Работы Сарьяна 1910 - 1914 годов, исполненные в результате его поездок в Константинополь, Египет, Персию и Закавказье, завершают определённый период творчества художника. Их объединяет не только общность художественной манеры, но единство эмоционального, жизнерадостного восприятия мира.
До сих пор ничего не было сказано о натюрмортах Сарьяна 1910 - 1914 годов. Натюрморты занимают не только значительное место в искусстве Сарьяна дореволюционных лет, но и составляют самое законченное, что было исполнено им в эти годы. Говоря о натюрмортах Сарьяна, следует прежде всего отметить их конкретность по сравнению с пейзажами, что вызвано несомненно различием методов работы. Имеется в виду, конечно, не различие художественных приёмов, которые были одни и те же — большие обобщения, та же любовь к интенсивному цвету. Разницу следует усматривать в том, что пейзажи художника в те годы исполнялись не с натуры, а в основном по памяти, натюрморты же писались с натуры. Позднее, когда в советские годы Сарьян и в области пейзажа обратился к работе с натуры, это различие между пейзажами и натюрмортами сгладилось.
Натюрморты Сарьяна не отличаются сюжетным разнообразием. Это цветы и фрукты, написанные то порознь, то вместе. Часто букеты цветов художник ставит в фаянсовые кувшины. Изредка он вводит и фарфоровые предметы. Сарьян не ставит задачей передать в своих натюрмортах весомость предметов. Преимущественное внимание он отдаёт цветовому решению. В такой манере написаны все натюрморты с букетами («Цветы с Чамлыча», 1910; «Голубые цветы», 1914 и др.), яркие, красочные и точно благоухающие ароматами полей.

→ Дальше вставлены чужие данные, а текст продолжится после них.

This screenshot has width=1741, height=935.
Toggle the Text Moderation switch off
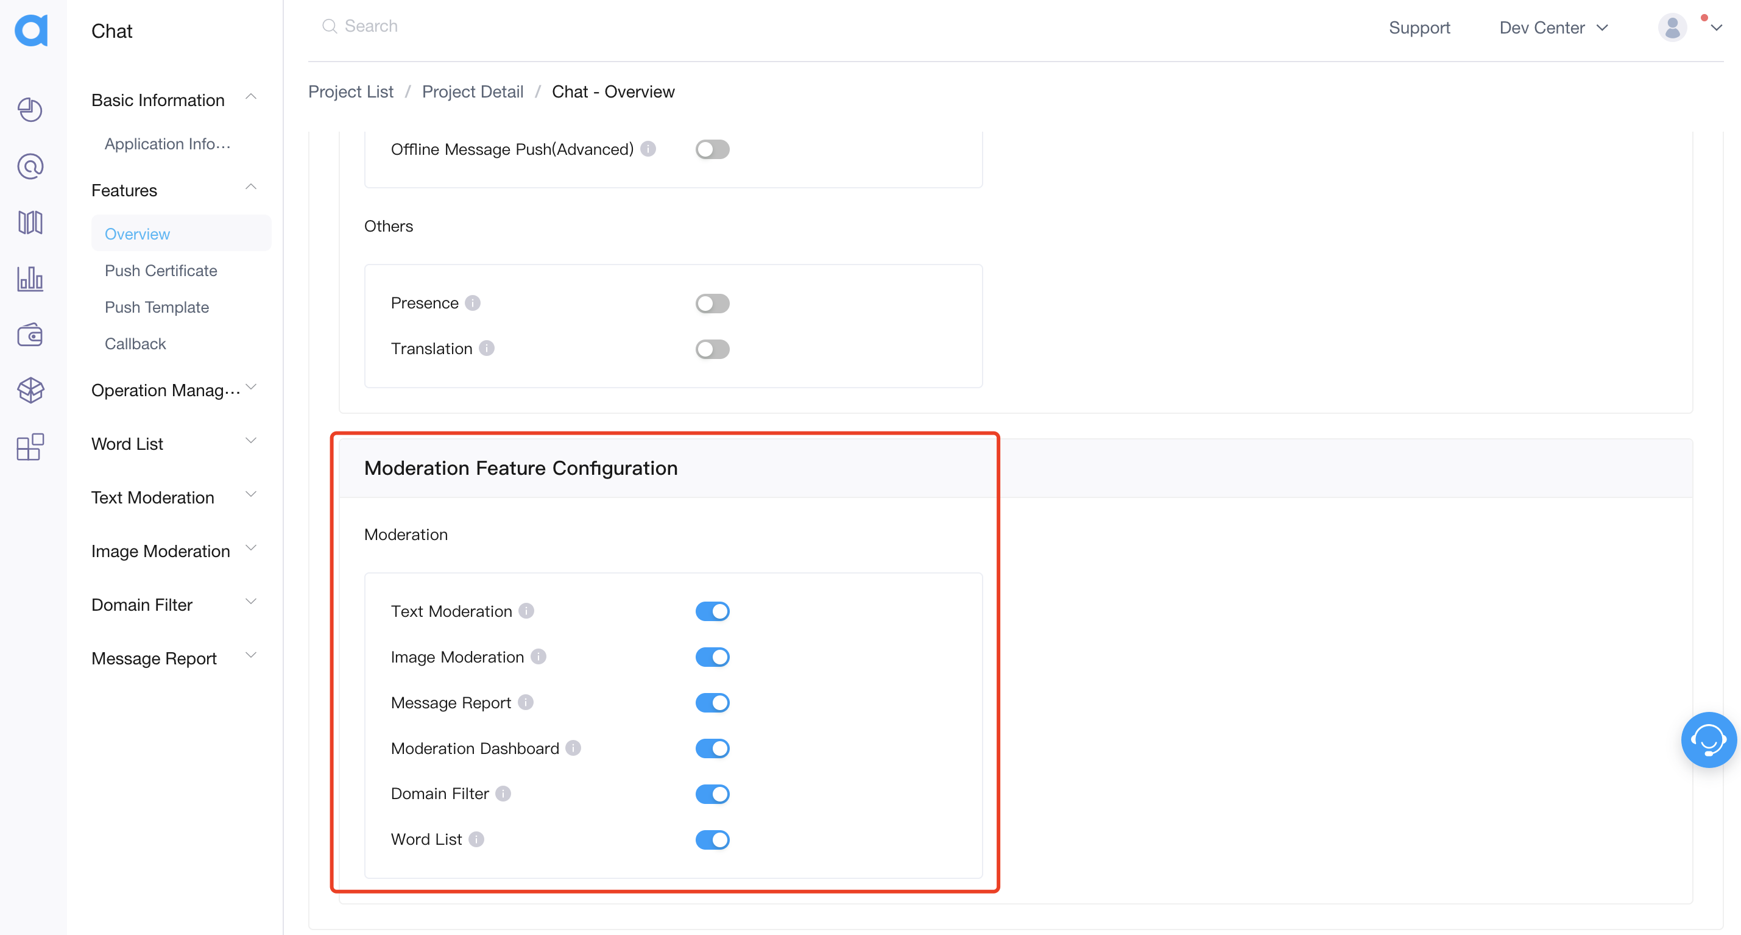713,610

Такое же плоскостное решение имеют и натюрморты, изображающие фрукты, кувшины, вазы, статуэтки («Бананы», 1910; «Виноград», 1911; «Светлая гамма», 1913; «Персидский натюрморт», 1913). И только лишь в одном из более поздних натюрмортов («Тыквы», 1915) появляется стремление к передаче объёмности.

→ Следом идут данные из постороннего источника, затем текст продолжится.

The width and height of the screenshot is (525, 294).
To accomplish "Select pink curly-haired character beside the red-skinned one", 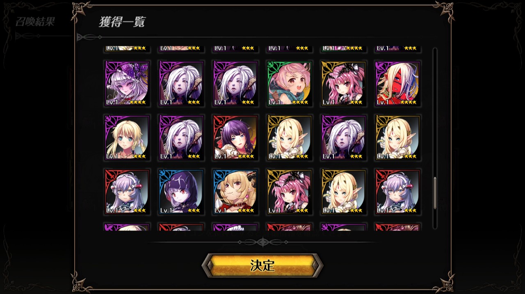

Среди всех натюрмортов Сарьяна этих лет выделяются необычностью своего содержания «Египетские маски» (1911), позже повторённые в большем размере и с несколько изменённым расположением предметов в картине — «Большой восточный натюрморт» (1915). Маски, послужившие художнику натурой, были приобретены им во время египетского путешествия. Они привлекли его своим выразительным лаконизмом, декоративностью, так созвучными художественным исканиям Сарьяна тех лет. И позднее художник использует их в своих работах.

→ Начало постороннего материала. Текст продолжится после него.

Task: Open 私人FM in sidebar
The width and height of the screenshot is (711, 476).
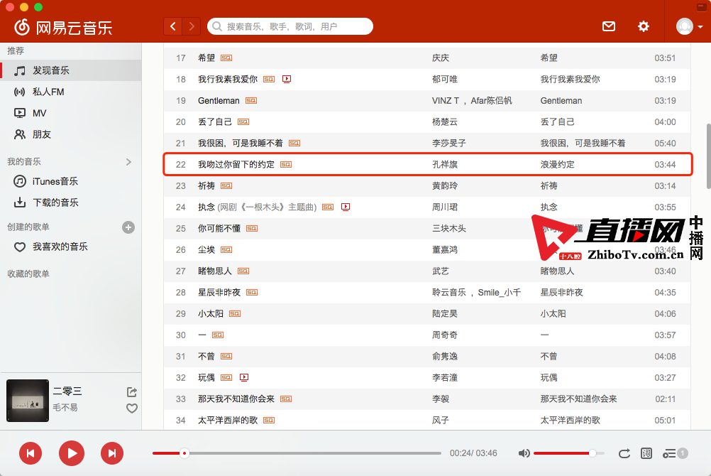Action: coord(48,92)
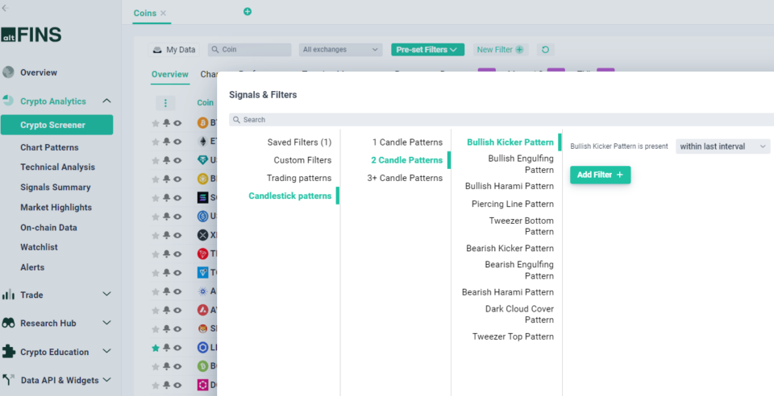This screenshot has height=396, width=774.
Task: Click the globe icon next to Overview
Action: tap(9, 72)
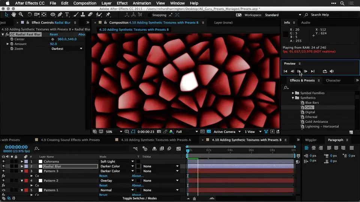
Task: Switch to the Character panel tab
Action: [x=333, y=80]
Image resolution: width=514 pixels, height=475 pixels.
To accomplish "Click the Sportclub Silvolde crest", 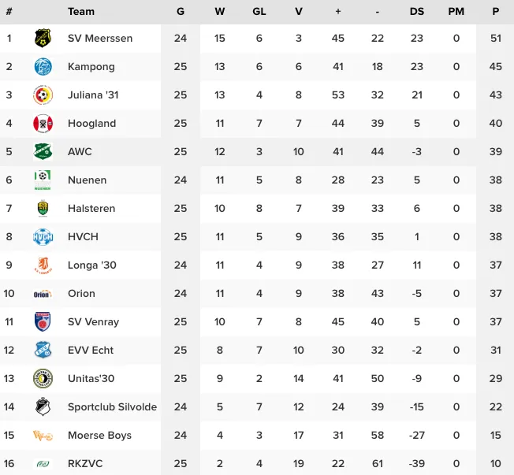I will (x=43, y=407).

В дореволюционные годы Сарьян пишет также портреты. Портреты, как можно судить по отзывам печати того времени, не были оценены в должной мере. Не получили они признания и у коллекционеров (за десять-двенадцать лет дореволюционной деятельности художника было сделано всего десять живописных портретов и один графический; из них всего три были заказными). А между тем эти немногие портреты, исполненные Сарьяном, обнаруживают в нём все необходимые качества портретиста и прежде всего важнейшие — наблюдательность, умение дать меткую характеристику. Среди названных десяти живописных портретов к наиболее ранним, кроме упоминавшегося портрета Африкян, относятся два автопортрета 1909 года. Написанные непосредственно один за другим, они, в сущности, представляют варианты одного и того же решения. Это был эксперимент, о котором автор говорит сейчас с улыбкой. По словам Сарьяна, он ставил в этих вещах пленэрную задачу. При отрицательном отношении художника к полутонам решение получилось несколько условным, оно свелось к чередованиям контрастных вертикальных и горизонтальных розово-коричневых, синих и чёрных полос, положенных поверх написанного светлой охрой лица. Но всё же в автопортрете сквозь нарочитость приёмов проступают характерные черты его внешнего облика. Художник больше не экспериментировал в этом плане.
Следующим по времени является портрет Александра Мясникяна, исполненный углем, в размере, вдвое превышающем натуральную величину.